Studies in rodents similarly point to behavioral deficits in adulthood after neonatal exposure to PFOA or PFOS [16], reflecting an adverse impact on functioning of critical neurochemical events required for synaptic development and function [15]. Nevertheless, rodent models have inherent methodological shortcomings from confounding maternal factors, notably maternal care and mother–offspring interaction [27], [32], and the so-called “litter effect,” [33], where animals within a given litter are not independent of each other. Obviously, in the chick model, these limitations do not apply, since there is no maternal interaction and every individual represents an independent sample; further, because the chick is more mature at hatching than are newborn rats or mice, cognitive behavior, in the form of imprinting performance, can be evaluated immediately, prior to any potential impact of prenatal treatment on feeding or other indirect contributors to behavioral abnormalities. A newborn chick tends to follow the first object it sees after hatching [21] and can thus be imprinted upon an artificial object, which then becomes a suitable subject for studying the effect of prenatal treatments on imprinting behavior [5], [8], [31]. We have already demonstrated how this parallels hippocampus-related visuospatial cognitive performance in rodents [39], involving in the chick the left intermedial part of the hyperstriatum ventrale (IMHV) [5], [13]; specifically, cholinergic innervation in the left IMHV controls the chicks' perception of the imprinting stimulus [22], [36]. Given the postulated involvement of cholinergic deficits in the long-term neurobehavioral effects of neonatal PFOA and PFOS exposure in rodents [16], in the present study we evaluated whether these agents have an adverse effect on imprinting performance in the chick model.
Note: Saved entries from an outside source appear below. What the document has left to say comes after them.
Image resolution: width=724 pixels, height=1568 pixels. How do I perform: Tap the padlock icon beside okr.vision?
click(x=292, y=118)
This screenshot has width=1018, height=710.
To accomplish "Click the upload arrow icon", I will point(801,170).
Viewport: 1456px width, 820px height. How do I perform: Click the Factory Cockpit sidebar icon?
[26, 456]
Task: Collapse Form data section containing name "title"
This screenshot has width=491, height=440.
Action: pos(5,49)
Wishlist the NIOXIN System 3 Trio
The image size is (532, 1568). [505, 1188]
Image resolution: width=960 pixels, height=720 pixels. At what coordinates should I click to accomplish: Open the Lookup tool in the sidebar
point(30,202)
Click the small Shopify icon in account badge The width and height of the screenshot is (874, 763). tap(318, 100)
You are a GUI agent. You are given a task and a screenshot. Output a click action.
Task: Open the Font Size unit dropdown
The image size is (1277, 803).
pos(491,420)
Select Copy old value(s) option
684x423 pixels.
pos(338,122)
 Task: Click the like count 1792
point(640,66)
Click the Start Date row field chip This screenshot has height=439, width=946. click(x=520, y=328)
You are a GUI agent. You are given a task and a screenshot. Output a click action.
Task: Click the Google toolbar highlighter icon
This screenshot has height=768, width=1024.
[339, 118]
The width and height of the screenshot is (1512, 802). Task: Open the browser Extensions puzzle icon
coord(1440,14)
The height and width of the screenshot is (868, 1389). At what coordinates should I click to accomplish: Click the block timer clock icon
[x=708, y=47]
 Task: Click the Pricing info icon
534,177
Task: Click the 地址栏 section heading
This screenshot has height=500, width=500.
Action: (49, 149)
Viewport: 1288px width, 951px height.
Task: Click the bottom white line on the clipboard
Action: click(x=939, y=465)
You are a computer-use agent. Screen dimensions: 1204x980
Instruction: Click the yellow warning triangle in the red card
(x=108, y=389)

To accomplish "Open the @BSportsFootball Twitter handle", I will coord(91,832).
In addition to behavioral assessments, we also evaluated the impact of PFOA and PFOS exposure on the concentration of protein kinase C (PKC) isoforms, which play an integral mechanistic role in transducing cholinergic input involved in learning and memory. Specifically, the translocation of PKC from the cytoplasm to the membrane is required for imprinting [3], [4], [25], [37]. In our studies, we obtained the brain samples immediately after the imprinting test so as to examine the ability of the imprinting stimulus to evoke PKC translocation. Indeed, in earlier work with other neurotoxicants known to target cholinergic function, we confirmed the direct relationship between adverse effects on PKC translocation and imprinting performance [14]. Here, we identified different patterns of effects of PFOA and PFOS on PKC-related mechanisms in association with impaired imprinting behavior.